Product Stewardship
Heubach attaches particular importance to product stewardship. Our Product Stewardship teams ensure that products can be used over their entire life cycle in a safe manner by all who get in contact with them – be it employees, customers or consumers. Our guidelines and systems ensure product and production safety and compliance with all applicable national laws, all regulations, and all internationally accepted guidelines.
REGULATORY STANDARDS FIRST
Our Global Product Stewardship team is responsible for ensuring that our product portfolio corresponds to all applicable environmental and safety standards at national and regional levels, such as those specified by REACH (Registration, Evaluation, Authorization and Restriction of Chemical substances) regulation and the Global Product Strategy (GPS) of the International Council of Chemical Associations (ICCA). Employee trainings take place on a regular basis, while processes, procedures and measures are continually monitored both internally and by means of external audits. Through comprehensive evaluation and customer communication on how to safely manage and use our products, we uphold this commitment to chemical safety.
FOCUS ON SUSTAINABILITY
Heubach is constantly looking for opportunities to further enhance sustainability – both in the production processes and in the products. We aim to consistently minimize any risks to the environment and public health and ensure that clear sustainability perspectives are embedded in product development, allowing for a sustainable business and a product portfolio based on sustainability.
INTELLIGENT TESTING METHODS
Chemicals are part of most products we use today – in cars, in jeans, in laundry detergents, in televisions and telephones. The list is endless. This is why such chemicals are subject to stringent testing procedures and evaluations, regulated and required by law. For some of the complex toxicity endpoints, like specific organ toxicity or reproductive toxicity, animal models cannot be replaced immediately.
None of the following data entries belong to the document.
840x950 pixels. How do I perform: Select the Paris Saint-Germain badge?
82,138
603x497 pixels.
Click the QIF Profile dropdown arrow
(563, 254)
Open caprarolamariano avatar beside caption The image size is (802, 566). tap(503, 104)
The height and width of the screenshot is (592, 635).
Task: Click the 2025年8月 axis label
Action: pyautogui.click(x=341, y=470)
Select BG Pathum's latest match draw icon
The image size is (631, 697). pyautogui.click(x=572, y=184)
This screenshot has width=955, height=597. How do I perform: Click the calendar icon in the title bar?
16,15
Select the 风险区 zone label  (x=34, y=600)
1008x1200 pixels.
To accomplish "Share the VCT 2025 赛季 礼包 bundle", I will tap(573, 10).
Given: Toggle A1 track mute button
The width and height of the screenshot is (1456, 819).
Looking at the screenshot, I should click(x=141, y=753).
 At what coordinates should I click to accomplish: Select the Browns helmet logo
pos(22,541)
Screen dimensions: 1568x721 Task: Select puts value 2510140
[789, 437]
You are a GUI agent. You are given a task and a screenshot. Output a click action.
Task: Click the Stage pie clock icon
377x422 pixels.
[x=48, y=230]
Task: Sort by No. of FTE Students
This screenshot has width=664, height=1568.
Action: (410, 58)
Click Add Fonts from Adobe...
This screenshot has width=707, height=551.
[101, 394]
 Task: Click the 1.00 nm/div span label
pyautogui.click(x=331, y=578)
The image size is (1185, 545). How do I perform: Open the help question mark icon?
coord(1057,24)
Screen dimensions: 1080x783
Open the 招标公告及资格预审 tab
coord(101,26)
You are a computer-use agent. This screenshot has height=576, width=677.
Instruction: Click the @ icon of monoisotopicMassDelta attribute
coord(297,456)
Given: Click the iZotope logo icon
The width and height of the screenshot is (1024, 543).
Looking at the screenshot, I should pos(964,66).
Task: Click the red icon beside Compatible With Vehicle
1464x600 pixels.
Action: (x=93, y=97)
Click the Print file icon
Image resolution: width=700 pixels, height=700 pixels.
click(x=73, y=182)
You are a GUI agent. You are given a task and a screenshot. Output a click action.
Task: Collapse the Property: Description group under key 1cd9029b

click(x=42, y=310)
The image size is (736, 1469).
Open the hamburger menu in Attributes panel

However, increasing ethical concerns in addition to the scientific need to use more human-relevant data has set the stage for the development of alternative approaches like in silico, in chemico and in vitro methods to assess the human and ecological toxicity potential of chemicals. We place a strong emphasis on applying new approach methodologies in our testing strategies and integrated testing techniques such as computer modelling and in vitro techniques. We are also proactively engaged – directly or through industry associations – in scientific and regulatory exchanges in order to promote the development of alternative methods and the validation process of these methods.
DETAILED SUBSTANCE RISK ASSESSMENTS
Sound chemicals management is a global responsibility. In this respect, regulatory bodies worldwide, like the European Chemicals Agency (ECHA) and the International Council of Chemical Associations (ICCA), have adopted specific statutory regulations and guidance to improve the protection of human health and the environment from the risks that can be posed by chemicals. A risk assessment is the process of analyzing information to determine whether an exposure to identified chemical hazards might cause harm to human health and/or the environment and consists of four general steps: hazard identification, dose-response assessment, exposure assessment, and risk characterization.
- Hazard identification refers to the characterization of inherent adverse toxic effects of substances.
- Dose-response-assessment refers to the characterization of the relationship between doses of hazardous substances and incidences of adverse effects in exposed populations
- Exposure assessment refers to the characterization via measurement or estimation of the intensity, frequency, and duration of exposure to substances
- Risk characterization refers to the estimation of the incidence of effects to human health and/or the environment under various conditions of exposure
The chemical risk characterization depends directly on the results from the hazard characterization (including dose-response analysis) and exposure assessment steps and allows qualitative and quantitative statements about respective risks including the exposure conditions under which the risk may occur. In its simplest terms, risk characterization basically represents the use of exposure information to interpolate along the dose-response curve. However, this is somewhat over-simplified as risk characterization usually involves more extrapolation than interpolation, and many different types of extrapolation are generally necessary for establishing robust risk characterization results, e.g. inter- and intraspecies extrapolation, high to low dose extrapolation, exposure duration extrapolation, etc. The final outcome of the risk assessment process, the risk characterization step, defines the nature and degree of a certain risk to a certain hazard under specific exposure conditions in sufficient detail to allow consideration of appropriate risk management options for chemicals.